#### Selected extract ####

January 22, 2014
Namibia Gets First-Ever Pharmacy Degree Program – with Help from UW
The Namibian Ministry of Health and Social Services recently took an important step toward reducing a critical shortage of pharmacists in a country where more than 13 percent of adults have HIV/AIDS and have high risks of contracting diseases, such as malaria and tuberculosis.
Thanks in part to a collaboration with the University of Washington, Namibia opened the country’s first-ever pharmacy degree program at the University of Namibia (UNAM), located in the capital city of Windhoek. According to UNAM, the country of 2 million people currently has less than 200 pharmacists.
This past March, Namibia’s Former President and Founding Father Sam Nujoma officially launched the pharmacy program and welcomed the first class of students. UW’s Andy Stergachis, a professor of epidemiology and global health and adjunct professor of pharmacy and health services, was in Namibia for the celebration. “It was powerful to see this group of pharmacy students who will be part of something so important to the entire nation of Namibia,” he said.

####

Exercises.
[1] Copy out the article on Namibia's first pharmacy degree program from "Thanks in part" up to and including "than 200 pharmacists.".
[2] Write the next part of the article on Namibia's first pharmacy degree program, starting after its last sentence.

#### Data extract ####

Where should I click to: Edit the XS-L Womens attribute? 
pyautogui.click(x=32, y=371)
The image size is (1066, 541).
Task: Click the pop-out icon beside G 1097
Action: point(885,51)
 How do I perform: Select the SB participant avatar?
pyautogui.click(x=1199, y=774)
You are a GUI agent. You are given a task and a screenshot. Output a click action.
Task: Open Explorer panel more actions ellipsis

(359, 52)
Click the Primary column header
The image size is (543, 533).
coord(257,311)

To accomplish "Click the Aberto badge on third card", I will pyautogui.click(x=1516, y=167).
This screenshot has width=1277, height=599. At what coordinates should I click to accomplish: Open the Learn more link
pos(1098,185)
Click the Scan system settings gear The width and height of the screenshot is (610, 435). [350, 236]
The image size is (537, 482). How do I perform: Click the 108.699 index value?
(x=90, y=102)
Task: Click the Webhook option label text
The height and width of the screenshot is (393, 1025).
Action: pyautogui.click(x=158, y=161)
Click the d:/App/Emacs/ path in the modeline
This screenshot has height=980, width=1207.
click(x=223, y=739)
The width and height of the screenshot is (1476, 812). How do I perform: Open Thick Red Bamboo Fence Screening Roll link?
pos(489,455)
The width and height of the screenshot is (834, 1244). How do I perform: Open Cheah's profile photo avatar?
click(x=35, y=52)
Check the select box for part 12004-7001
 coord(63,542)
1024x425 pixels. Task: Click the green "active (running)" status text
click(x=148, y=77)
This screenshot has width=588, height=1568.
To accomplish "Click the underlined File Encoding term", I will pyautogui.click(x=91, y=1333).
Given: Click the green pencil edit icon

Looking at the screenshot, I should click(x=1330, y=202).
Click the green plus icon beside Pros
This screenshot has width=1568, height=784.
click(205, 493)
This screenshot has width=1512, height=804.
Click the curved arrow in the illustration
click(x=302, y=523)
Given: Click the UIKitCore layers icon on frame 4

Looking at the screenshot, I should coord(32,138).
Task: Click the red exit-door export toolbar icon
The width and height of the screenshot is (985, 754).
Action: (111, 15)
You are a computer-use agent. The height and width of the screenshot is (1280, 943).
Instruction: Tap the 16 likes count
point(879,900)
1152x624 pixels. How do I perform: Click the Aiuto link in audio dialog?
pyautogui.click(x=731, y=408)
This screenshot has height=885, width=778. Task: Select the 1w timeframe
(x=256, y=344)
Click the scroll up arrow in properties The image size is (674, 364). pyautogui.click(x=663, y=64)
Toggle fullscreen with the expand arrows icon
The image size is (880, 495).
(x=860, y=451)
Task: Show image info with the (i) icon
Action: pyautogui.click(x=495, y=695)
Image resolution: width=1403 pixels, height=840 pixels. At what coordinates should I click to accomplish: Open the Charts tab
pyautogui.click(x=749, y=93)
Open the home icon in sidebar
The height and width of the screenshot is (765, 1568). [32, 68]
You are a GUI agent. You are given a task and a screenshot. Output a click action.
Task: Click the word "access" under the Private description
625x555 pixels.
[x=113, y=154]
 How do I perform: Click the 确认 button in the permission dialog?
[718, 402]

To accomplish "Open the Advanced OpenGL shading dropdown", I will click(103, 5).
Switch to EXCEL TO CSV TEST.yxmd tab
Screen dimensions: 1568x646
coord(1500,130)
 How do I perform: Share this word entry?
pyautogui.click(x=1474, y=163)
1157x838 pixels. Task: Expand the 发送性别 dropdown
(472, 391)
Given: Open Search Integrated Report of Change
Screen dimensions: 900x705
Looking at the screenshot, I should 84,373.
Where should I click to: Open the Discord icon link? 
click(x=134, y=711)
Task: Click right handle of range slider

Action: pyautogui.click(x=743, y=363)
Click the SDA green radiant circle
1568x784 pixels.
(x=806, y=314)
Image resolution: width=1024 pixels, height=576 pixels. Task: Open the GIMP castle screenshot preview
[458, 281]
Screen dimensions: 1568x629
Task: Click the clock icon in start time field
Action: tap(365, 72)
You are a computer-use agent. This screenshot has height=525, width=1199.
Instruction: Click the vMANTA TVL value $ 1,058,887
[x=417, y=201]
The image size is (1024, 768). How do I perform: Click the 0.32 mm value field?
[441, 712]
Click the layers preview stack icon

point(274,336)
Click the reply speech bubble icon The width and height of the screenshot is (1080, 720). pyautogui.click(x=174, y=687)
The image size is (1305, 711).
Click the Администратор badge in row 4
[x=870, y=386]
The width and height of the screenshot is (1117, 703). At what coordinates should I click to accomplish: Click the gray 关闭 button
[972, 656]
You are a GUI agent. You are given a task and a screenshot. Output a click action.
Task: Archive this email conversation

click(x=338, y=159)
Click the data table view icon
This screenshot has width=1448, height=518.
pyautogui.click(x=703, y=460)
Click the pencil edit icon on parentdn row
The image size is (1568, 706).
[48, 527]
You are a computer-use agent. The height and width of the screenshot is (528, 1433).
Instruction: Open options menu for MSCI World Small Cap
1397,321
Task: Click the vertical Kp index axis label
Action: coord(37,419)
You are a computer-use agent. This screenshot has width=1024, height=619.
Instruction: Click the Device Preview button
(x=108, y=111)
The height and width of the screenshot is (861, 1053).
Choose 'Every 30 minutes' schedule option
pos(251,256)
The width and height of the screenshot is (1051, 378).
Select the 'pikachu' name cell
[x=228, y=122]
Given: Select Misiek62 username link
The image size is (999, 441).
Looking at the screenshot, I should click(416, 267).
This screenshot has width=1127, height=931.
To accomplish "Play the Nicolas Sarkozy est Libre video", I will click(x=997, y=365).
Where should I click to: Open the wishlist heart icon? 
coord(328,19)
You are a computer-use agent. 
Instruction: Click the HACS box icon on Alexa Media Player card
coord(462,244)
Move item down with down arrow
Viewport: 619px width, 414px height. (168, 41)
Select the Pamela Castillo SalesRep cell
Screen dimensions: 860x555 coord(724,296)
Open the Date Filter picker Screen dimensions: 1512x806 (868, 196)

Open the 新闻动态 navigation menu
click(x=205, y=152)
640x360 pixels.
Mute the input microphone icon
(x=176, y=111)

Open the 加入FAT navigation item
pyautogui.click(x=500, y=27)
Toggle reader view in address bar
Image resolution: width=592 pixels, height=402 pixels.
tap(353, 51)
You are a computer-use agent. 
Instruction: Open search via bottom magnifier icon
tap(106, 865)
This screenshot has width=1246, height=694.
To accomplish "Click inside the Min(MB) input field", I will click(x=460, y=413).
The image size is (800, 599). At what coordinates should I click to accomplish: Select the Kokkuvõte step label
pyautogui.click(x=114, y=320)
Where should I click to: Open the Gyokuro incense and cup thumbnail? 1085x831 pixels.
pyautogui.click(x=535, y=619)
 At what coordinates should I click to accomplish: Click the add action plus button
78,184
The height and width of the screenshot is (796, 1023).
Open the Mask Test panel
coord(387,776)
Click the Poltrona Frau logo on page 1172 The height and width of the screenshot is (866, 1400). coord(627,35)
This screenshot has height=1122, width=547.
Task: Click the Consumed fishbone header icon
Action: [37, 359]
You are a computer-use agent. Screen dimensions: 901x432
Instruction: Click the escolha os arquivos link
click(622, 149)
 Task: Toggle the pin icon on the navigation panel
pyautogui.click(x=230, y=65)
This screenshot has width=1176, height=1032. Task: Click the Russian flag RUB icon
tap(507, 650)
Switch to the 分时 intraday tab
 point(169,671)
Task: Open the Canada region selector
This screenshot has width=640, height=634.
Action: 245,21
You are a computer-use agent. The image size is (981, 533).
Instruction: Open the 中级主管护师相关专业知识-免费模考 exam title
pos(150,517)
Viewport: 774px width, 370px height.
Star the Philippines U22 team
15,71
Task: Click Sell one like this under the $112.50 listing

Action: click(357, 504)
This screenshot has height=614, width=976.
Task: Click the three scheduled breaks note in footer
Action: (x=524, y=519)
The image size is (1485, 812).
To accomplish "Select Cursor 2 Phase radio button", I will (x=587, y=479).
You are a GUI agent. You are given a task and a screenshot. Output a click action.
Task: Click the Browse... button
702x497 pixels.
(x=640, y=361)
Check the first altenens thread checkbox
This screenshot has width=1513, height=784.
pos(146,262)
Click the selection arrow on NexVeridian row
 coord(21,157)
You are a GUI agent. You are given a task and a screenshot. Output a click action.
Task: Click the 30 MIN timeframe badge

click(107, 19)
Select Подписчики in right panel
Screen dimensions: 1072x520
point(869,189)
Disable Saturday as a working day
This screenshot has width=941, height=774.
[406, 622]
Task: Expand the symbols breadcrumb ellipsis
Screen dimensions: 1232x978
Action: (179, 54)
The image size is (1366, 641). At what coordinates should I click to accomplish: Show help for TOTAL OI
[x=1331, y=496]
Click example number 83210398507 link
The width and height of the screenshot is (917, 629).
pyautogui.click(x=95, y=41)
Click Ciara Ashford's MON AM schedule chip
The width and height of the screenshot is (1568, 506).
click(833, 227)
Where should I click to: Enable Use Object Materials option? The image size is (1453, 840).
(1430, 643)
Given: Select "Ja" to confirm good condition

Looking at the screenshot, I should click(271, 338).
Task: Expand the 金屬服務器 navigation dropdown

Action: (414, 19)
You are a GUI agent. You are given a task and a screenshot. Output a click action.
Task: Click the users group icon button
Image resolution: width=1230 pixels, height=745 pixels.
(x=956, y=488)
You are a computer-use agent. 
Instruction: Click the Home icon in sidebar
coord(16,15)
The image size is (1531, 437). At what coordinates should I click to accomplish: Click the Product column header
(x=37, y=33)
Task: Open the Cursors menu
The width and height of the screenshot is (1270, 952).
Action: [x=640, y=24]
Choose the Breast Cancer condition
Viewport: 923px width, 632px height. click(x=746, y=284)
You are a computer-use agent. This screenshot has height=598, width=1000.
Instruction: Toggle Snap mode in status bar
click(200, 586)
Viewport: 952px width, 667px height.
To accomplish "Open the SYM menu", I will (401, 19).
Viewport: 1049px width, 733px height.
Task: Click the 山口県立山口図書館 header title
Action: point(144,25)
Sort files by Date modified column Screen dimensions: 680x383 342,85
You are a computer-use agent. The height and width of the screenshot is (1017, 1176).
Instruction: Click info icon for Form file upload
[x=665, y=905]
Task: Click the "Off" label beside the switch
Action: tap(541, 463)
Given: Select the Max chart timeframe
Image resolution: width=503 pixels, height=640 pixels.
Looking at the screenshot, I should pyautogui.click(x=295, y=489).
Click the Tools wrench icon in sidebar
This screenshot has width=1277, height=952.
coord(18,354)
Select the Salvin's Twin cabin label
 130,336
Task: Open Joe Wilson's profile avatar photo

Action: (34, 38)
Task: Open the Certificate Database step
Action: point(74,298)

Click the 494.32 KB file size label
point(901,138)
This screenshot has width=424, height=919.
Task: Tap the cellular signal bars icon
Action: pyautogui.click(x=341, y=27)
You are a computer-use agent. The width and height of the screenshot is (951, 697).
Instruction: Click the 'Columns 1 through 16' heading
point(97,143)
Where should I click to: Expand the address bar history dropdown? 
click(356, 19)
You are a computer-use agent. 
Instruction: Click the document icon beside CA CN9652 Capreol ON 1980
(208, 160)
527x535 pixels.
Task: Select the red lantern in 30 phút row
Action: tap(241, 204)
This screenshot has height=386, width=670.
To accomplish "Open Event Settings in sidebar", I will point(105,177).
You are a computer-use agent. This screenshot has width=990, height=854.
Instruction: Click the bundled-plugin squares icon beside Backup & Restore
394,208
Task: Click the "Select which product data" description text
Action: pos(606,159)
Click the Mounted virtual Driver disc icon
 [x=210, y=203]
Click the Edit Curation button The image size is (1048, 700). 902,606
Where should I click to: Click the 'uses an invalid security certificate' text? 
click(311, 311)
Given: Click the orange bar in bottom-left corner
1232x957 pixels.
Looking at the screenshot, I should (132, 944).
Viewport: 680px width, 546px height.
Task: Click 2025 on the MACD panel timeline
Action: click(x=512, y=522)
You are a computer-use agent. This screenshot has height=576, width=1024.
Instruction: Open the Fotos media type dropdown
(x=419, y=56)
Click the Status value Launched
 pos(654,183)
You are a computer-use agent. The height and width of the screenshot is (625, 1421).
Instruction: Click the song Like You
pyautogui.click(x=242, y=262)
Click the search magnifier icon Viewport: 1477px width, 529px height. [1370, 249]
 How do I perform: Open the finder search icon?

####

Answers by item.
[1]
Thanks in part to a collaboration with the University of Washington, Namibia opened the country’s first-ever pharmacy degree program at the University of Namibia (UNAM), located in the capital city of Windhoek. According to UNAM, the country of 2 million people currently has less than 200 pharmacists.

[2]
Stergachis, a key player in the formation of this degree program, is a principal investigator on the UW Management Sciences for Health/Strengthening Pharmaceutical Systems (SPS) grant. SPS is a project funded by the U.S. Agency for International Development to help developing countries strengthen and manage pharmaceutical systems and improve access to and use of quality medicines. Through his grant, Stergachis and two School of Pharmacy faculty members — Professor Lou Garrison and affiliate professor John Watkins — traveled to Namibia in early 2009 to train UNAM leadership on pharmacovigilance (the science and application of drug safety) and pharmacoeconomics.
In addition, Stergachis helped the UW enter into conversations about collaborating with UNAM. In April 2009, UNAM officials sent a delegation to UW to meet with leadership from the School of Pharmacy, the Department of Global Health, and the International Training and Education Center for Health (I-TECH). During that visit, School of Pharmacy Dean Thomas Baillie and other UW faculty members expressed interest in helping UNAM develop a pharmacy degree program within the UNAM School of Medicine.
Since that time, multiple UW pharmacy faculty members have advised UNAM faculty members on curriculum issues and helped with faculty recruitment. Stergachis has returned to Namibia several times to offer additional workshops and consultations to faculty and administrators at the UNAM School of Medicine.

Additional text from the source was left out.